I looked over my shoulder. “You have that power? Or is this just what you want to say to me right now? Before you venture further, let me warn you that we almost never have the power to see spirits.”

“I’m altogether new,” David said. “I’m unlike any others. I’ve come into the Dark World with different faculties. Dare I say, we, our species, vampires, have evolved?”

“The conventional word is stupid,” I said. I moved further into the attic. I spied a small chamber with plaster and peeling roses, big floppy prettily drawn Victorian roses with pale fuzzy green leaves. I went into the chamber. Light came from a high window out of which a child could not have seen. Merciless, I thought.

“Who said that a child died here?” I said. All was clean beneath the soil of years. There was no presence. It seemed perfect and just, no ghost to comfort me. Why should a ghost come from some savory rest for my sake?

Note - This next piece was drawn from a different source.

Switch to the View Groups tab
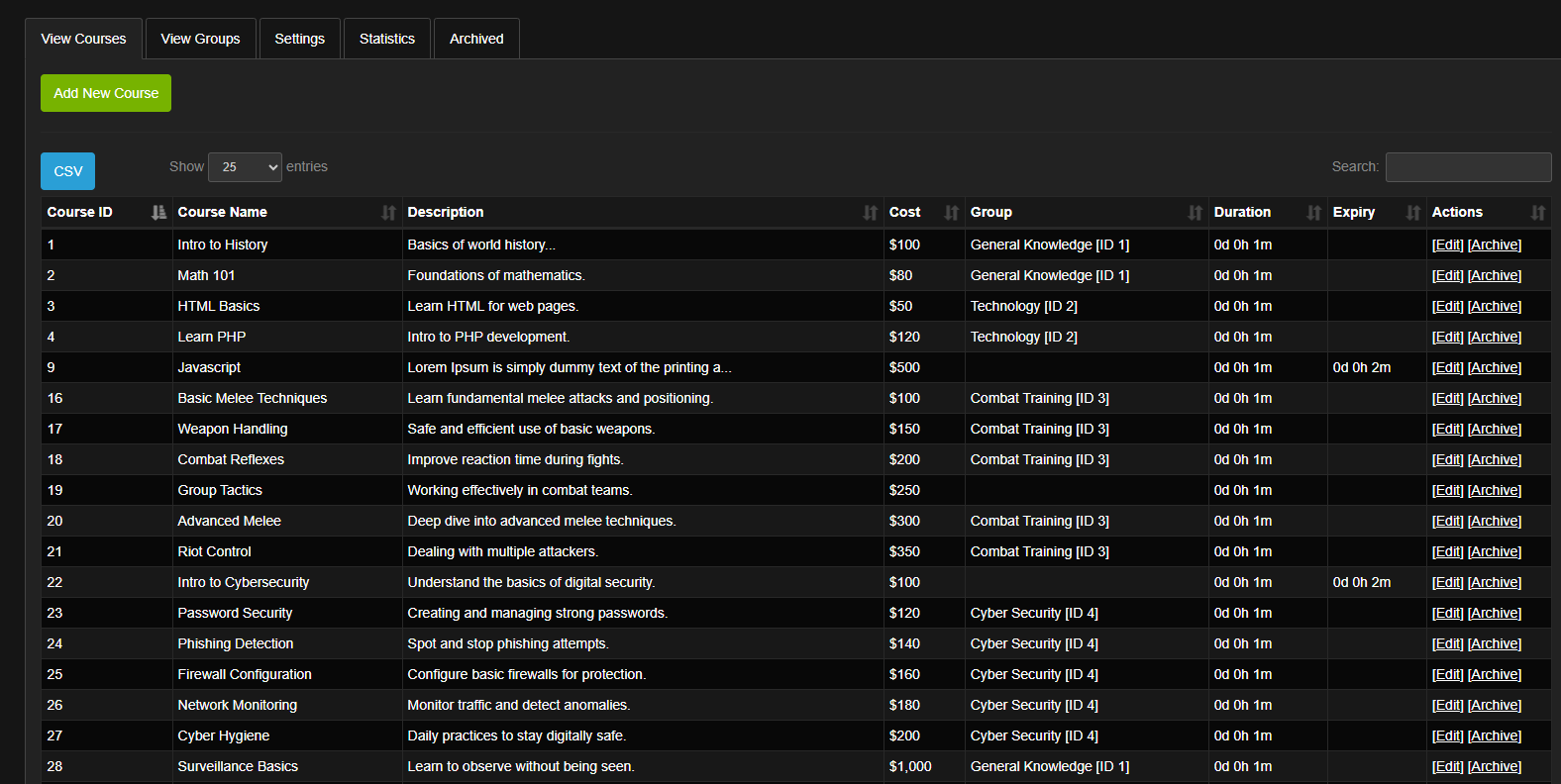Image resolution: width=1561 pixels, height=784 pixels. point(200,39)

So I could cuddle up perhaps to the memory of her, her tender legend.

How are children murdered in orphanages where only nuns attend? I never thought of women as so cruel. Dried up, without imagination perhaps, but not aggressive as we are, to kill.

I turned round and round. Wooden lockers lined one wall, and one locker stood open, and there the tumbled shoes were, little brown Oxfords, as they called them, with black strings, and now I beheld, where it had been behind me, the broken and frayed hole from which they’d ripped her clothes. All fallen there, moldy and wrinkled they lay, her clothes.